Wenn es überhaupt zu einem Verfahren kommen sollte, würde es sich ewig hinziehen. Kandidat Hollande: Habe von dem Vorfall gewusst.
Paris. Die Klage in New York wird wohl fallengelassen, die in Frankreich wird ihn noch länger beschäftigen: Die französischen Journalistin Tristane Banon hat wegen versuchter Vergewaltigung Klage gegen Strauss-Kahn eingereicht. Nach Einschätzung einer französischen Juristin dürfte es jedoch eineinhalb Jahre dauern, bis es möglicherweise zu einem Prozess kommt.
Der Fall Banon könnte außerdem die Aussichten des Präsidentschaftskandidaten Hollande verschlechtern. Er gab zu, von dem Vorfall gewusst zu haben.
Die Staatsanwaltschaft entscheidet nun, ob sie Ermittlungen aufnimmt. Im Fall einer Verurteilung drohten Strauss-Kahn 15 Jahre Haft.
Der Fall ist seit mehreren Jahren in Frankreich bekannt und wurde in Büchern und einer Fernsehsendung aufgegriffen. Die junge Frau hatte zunächst auf eine Klage verzichtet. Viele hätten ihr damals abgeraten, sich bei einem so mächtigen Mann auf einen Prozess einzulassen, in dem Aussage gegen Aussage stehe, sagte sie in einem am Montag veröffentlichten Interview mit der Zeitschrift „L’Express“.

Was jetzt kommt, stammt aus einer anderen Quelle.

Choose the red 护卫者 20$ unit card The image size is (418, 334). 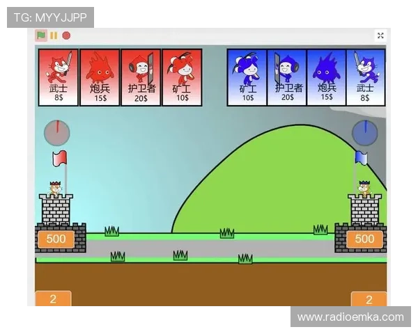point(141,77)
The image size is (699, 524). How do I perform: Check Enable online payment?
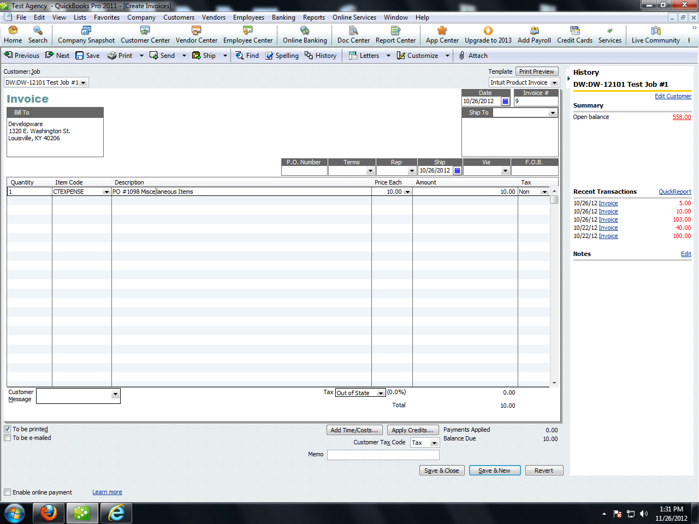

Auch der damalige Parteichef und heutige Präsidentschaftskandidat François Hollande sei auf dem Laufenden gewesen, betont Banon. Er sei deswegen mehrfach auf sie zugekommen und habe ihr indirekt sogar geraten, Klage einzureichen. Hollande räumte ein, dass er von den Vorfällen wusste, berichtete AFP. Er bestritt aber, dass er irgendwelche Ratschläge gegeben habe. Banon war damals mit Strauss-Kahns Tochter Camille befreundet, sie ist zudem das Patenkind von Strauss-Kahns zweiter Ehefrau.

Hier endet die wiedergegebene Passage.